Your task: Copy out everything from the start of the material down to the line containing "pos(311,71)", both ends included. Keep the requests unchanged, but scale each coordinate in the answers by 1.15 and round it to a whole number, rounding halves up.

Dataset records:
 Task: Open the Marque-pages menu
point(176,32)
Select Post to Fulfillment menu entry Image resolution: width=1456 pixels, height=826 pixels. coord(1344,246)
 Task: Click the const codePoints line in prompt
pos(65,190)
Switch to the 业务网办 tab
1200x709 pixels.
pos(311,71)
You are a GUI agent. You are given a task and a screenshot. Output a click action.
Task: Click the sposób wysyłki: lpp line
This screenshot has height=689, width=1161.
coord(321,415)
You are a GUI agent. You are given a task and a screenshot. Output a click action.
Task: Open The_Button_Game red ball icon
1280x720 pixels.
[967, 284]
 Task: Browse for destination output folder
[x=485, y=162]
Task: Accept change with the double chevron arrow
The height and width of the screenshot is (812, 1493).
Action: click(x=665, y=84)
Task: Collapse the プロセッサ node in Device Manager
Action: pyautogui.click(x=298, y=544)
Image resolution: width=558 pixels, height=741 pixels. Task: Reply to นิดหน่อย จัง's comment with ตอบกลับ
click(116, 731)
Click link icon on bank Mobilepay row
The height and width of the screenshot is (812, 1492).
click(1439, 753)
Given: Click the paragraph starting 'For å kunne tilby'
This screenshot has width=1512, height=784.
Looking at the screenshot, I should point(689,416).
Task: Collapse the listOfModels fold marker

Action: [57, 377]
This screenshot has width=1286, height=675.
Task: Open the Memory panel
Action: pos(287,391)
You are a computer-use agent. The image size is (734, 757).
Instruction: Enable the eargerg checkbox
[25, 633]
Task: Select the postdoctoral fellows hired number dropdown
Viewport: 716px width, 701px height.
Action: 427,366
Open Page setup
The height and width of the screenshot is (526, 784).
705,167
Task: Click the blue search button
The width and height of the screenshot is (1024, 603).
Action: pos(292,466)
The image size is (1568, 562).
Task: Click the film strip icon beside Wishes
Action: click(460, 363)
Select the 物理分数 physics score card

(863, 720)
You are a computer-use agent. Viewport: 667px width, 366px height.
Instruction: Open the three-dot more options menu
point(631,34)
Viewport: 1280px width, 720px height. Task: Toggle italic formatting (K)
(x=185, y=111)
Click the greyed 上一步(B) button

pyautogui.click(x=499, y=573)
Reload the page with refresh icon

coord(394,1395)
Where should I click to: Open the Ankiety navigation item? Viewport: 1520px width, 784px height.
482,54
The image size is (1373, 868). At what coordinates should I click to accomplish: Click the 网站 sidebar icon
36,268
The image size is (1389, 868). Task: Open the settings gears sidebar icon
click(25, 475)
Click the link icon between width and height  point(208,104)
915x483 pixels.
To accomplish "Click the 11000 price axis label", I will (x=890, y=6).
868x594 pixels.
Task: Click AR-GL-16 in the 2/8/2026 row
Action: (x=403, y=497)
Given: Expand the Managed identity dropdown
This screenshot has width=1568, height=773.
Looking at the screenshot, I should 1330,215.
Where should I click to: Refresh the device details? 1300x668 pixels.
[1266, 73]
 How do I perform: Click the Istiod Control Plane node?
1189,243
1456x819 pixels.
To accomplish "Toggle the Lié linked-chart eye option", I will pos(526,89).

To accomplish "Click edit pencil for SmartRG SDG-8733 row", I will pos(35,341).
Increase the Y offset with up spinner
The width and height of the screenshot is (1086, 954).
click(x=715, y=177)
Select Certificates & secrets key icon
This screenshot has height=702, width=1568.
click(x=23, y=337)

Solution to the exercise:
 Task: Open the Marque-pages menu
point(202,37)
Select Post to Fulfillment menu entry Image resolution: width=1456 pixels, height=826 pixels. coord(1546,283)
 Task: Click the const codePoints line in prompt
pos(75,219)
Switch to the 业务网办 tab
1200x709 pixels.
pos(358,82)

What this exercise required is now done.